軽自動車とトラックの正面衝突で、軽自動車側の親子が死傷。 死亡したのは運転者と後部座席の幼児で、助手席の児童は重傷を負ったものの命は助かった。後部座席の幼児は、車外に投げ出されており即死状態だったという。ここで改めて強調したいのは、後部座席のシートベルト着用である。
近年、自動車における受動的安全装置(いわゆるパッシブセーフティ)の発展は顕著で、とくに前席においてはひとつの完成域に達した感がある。(もちろん、これで十分と言っているのではなく、従来型のシートベルト+エアバッグによるシステムにおいて、という意味だ)

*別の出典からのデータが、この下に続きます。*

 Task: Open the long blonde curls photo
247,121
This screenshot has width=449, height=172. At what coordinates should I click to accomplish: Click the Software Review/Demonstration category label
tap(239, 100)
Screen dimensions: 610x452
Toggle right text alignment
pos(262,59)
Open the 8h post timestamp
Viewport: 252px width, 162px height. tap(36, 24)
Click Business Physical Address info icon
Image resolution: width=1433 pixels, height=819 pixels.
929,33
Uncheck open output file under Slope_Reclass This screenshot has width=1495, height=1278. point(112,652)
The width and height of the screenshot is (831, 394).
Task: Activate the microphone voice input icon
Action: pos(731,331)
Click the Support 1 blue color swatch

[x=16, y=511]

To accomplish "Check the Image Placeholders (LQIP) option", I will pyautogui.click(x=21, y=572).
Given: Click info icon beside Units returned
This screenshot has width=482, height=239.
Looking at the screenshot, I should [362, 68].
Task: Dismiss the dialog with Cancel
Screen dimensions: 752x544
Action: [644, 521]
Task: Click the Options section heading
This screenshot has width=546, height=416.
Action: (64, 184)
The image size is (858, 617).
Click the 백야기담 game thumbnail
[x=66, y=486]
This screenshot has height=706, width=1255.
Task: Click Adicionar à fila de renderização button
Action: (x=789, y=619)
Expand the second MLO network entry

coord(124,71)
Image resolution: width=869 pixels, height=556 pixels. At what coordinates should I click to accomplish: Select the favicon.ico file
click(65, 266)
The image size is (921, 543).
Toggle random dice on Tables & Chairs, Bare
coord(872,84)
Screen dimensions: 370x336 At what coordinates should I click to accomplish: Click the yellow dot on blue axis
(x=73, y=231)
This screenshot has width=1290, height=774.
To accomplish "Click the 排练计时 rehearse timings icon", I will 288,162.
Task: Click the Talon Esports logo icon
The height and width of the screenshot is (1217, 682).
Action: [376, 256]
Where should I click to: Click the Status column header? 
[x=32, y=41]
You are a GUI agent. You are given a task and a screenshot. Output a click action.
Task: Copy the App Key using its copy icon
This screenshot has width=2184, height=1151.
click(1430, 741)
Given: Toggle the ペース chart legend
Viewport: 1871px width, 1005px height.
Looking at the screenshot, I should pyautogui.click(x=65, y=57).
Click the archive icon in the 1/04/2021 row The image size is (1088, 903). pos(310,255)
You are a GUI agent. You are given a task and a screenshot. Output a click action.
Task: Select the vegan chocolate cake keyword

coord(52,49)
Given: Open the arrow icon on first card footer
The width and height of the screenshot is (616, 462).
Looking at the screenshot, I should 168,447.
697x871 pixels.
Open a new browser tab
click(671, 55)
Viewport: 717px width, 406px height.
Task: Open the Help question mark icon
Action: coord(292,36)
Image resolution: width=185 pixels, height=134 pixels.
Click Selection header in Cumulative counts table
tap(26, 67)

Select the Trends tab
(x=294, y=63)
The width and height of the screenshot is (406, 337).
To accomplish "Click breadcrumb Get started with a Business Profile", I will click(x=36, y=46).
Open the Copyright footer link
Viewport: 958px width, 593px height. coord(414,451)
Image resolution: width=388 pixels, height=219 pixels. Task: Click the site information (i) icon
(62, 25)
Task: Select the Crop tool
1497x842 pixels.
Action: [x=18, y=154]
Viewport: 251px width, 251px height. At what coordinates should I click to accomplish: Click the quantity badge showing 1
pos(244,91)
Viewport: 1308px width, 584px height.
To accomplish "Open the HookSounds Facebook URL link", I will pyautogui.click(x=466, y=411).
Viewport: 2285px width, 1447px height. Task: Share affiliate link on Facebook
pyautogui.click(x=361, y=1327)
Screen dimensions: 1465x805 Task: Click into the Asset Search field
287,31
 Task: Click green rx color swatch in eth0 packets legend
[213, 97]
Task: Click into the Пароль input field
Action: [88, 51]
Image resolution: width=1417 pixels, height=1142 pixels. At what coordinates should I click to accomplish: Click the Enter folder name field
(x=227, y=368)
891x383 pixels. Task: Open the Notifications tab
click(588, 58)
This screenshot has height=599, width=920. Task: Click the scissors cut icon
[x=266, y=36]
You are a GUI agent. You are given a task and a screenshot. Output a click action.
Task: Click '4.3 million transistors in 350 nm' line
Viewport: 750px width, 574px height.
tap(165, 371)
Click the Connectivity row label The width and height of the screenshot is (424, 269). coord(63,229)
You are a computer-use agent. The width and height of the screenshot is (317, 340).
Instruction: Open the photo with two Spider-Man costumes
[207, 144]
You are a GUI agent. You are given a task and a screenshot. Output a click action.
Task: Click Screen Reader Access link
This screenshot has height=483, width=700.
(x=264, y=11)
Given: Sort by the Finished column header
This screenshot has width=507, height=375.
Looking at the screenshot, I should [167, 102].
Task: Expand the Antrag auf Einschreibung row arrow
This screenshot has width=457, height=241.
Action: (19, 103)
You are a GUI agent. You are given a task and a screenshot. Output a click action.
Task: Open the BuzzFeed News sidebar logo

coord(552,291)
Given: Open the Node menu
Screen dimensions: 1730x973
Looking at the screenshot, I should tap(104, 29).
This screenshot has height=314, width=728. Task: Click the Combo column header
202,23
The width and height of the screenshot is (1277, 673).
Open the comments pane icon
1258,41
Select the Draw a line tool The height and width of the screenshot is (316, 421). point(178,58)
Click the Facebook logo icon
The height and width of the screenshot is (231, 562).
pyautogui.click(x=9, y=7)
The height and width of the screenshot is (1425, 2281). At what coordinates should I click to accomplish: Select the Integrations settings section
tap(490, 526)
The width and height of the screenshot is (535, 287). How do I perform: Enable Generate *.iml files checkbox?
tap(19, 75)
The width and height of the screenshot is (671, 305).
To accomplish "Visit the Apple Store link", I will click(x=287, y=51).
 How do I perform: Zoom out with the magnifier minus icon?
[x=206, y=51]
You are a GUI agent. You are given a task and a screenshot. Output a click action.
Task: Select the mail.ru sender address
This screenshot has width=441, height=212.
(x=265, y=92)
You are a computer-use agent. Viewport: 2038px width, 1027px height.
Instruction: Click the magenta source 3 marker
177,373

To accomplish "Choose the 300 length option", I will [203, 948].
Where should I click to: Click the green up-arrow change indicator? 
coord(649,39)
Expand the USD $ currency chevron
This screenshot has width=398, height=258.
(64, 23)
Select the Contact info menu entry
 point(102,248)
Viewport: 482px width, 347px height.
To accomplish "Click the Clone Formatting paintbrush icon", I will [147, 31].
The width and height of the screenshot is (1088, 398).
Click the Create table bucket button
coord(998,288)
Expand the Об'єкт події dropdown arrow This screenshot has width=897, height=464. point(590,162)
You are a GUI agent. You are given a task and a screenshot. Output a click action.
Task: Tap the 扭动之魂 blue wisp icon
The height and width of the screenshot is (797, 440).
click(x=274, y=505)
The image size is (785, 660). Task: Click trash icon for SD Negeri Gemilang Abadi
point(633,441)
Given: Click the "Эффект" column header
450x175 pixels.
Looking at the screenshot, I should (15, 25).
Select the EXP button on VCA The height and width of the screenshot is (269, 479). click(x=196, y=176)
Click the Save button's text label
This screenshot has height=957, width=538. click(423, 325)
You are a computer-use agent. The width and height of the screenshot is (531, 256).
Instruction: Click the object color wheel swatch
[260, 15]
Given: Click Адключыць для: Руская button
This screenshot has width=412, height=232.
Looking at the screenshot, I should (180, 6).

しかし、後部座席においては、交通戦争が叫ばれていた数十年前からの進化は(カーテンエアバッグなどの一部の装備を除いて)ほぼ「ゼロ」に等しい。
したがって、統計でも明らかになっているとおり、交通事故時に現在もっとも死亡率が高いのは後部座席である。特に低速時の衝突に死者が出るケースは、ほぼ間違いなく後部座席の乗員だ。
自動車メーカーは、高級車と量販車でエアバッグの装着に差をつける(人の命にあからさまに値段を付ける)という愚を犯してきたが、後部座席の危険度という意味では、高級車も軽自動車もあまり変わらない。
衝突事故が起きた場合、たとえそれが40km以下のスピードだったとしても、シートベルトを着用していない乗員は、かなりの確率で頭からフロントガラスを突き破り車外に投げ出され、鉄かアスファルト、運が良くても土に叩きつけられる。
フロントガラスではなく前部座席に向かってしまった場合はさらに悲惨だ。たしかにシートは鉄よりも柔らかいが後部の乗員が無事で済む可能性は高くない、さらに前部の乗員はエアバッグと後ろからの数百キロの衝撃に挟まれることになり、本来助かる可能性が高い場合でも、逆に死傷率が上がってしまう。
最近になって日本でもようやく後部座席シートベルト着用義務化の流れになってきた。もちろん、シートベルトは補助的な安全装置だから絶対ではないし、事故を起こさないというのが一番大事に決まっているが、是非とも後部座席のシートベルトを締めて欲しい。
「何かあったとき」に後悔するのでは遅すぎる。